Rethinking TurboStan Namespaces

Filed under: turbostan 

I'm seriously entertaining the idea of deprecating the "vars" prefix attached to variables passed to TurboStan templates. There needs to be some sort of prefix to avoid namespace messes, but I'm thinking a bit more separation is in order: I'm considering passing the model as the "model" object and variables passed from the controller as the "view" object, so you'd see stuff like:

h1 [ view.title ],
div ( id = 'content' ) [
    view.content
],
ul ( id = 'articles', render = render.sequence, data = model.Article.data.articles   [
    li ( pattern = 'item', render = model.Article.render.link )
]

I've debated whether to use "view" or "controller" to group variables and methods passed from the controller, but "controller" is awful long and "view" seems a reasonable alternative (especially since TurboGears will be replacing @expose with @view soon).

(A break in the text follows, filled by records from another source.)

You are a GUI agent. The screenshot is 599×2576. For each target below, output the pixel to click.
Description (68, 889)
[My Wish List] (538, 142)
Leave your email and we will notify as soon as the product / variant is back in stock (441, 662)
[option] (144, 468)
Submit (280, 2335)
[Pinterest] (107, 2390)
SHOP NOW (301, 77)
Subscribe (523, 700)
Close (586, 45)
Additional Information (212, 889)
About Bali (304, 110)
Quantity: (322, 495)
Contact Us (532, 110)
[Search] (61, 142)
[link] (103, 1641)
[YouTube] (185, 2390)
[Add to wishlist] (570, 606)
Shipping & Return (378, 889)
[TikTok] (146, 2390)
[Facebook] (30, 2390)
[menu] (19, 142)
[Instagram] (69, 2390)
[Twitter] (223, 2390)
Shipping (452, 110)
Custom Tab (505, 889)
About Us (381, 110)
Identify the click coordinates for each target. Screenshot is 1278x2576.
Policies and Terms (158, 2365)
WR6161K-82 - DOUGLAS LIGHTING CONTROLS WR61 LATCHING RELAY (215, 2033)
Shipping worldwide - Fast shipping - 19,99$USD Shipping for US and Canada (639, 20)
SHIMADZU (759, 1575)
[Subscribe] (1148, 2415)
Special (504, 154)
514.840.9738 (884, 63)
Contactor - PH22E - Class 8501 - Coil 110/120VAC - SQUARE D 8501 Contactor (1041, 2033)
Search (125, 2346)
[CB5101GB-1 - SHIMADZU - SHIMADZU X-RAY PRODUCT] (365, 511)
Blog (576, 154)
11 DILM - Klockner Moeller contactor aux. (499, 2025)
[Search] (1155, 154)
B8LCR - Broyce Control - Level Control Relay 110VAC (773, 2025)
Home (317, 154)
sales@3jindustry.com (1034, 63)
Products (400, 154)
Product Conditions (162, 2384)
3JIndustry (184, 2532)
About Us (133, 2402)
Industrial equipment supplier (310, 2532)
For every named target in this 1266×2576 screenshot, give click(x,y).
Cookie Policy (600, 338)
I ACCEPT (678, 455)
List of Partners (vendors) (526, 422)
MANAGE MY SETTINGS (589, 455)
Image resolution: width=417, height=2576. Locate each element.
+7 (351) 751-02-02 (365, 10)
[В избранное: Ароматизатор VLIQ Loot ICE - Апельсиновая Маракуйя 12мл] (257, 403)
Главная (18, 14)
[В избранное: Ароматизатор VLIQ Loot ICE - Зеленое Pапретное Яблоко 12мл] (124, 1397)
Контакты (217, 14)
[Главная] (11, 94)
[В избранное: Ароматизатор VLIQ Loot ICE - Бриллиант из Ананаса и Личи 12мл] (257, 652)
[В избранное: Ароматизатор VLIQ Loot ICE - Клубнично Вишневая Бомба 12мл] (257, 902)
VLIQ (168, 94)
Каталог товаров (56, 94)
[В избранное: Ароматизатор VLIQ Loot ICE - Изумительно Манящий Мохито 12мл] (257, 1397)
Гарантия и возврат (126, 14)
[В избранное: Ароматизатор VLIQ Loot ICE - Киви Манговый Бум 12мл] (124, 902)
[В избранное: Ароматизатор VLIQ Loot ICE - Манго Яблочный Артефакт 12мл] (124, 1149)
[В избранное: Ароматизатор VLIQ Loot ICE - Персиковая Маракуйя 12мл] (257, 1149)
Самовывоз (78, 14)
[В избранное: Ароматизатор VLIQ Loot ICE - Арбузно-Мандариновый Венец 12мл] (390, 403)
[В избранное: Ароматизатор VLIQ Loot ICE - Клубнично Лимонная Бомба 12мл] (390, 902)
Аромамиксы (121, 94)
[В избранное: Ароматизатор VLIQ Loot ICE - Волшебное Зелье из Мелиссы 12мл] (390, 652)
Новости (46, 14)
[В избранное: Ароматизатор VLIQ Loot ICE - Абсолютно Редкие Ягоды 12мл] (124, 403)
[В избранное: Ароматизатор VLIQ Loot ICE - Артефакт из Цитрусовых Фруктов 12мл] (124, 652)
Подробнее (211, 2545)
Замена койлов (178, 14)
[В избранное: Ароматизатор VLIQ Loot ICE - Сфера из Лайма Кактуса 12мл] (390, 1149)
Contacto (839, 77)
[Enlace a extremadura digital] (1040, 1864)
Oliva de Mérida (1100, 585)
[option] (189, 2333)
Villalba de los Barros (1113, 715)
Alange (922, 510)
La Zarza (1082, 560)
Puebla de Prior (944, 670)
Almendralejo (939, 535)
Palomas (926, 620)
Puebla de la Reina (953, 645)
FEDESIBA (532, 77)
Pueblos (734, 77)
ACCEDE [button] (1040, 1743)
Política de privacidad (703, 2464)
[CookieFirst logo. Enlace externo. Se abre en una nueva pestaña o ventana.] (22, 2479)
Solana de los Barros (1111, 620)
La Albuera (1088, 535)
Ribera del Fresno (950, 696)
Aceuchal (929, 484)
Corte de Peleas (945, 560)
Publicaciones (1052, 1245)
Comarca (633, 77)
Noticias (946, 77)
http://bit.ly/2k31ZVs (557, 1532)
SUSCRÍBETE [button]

My main concern is that this would subtly move TurboStan further away from TurboGears in yet another way. Because TurboStan knows nothing about the model, it would be up to the programmer to properly layout the namespaces in the returned dictionary:

return dict = (
    model = model,
    view = dict (
       title = 'A history of the world',
       content = 'Hello, world'
    )
)

Alternatively, I could rely on the fact that TurboGears puts the model in model.py and import that directly in TurboStan. While helping make things a bit more transparent, it also ties TurboStan more closely to TurboGears, which is a downside for people looking to use it outside of TG.

To date, I'm unsure how I feel about this.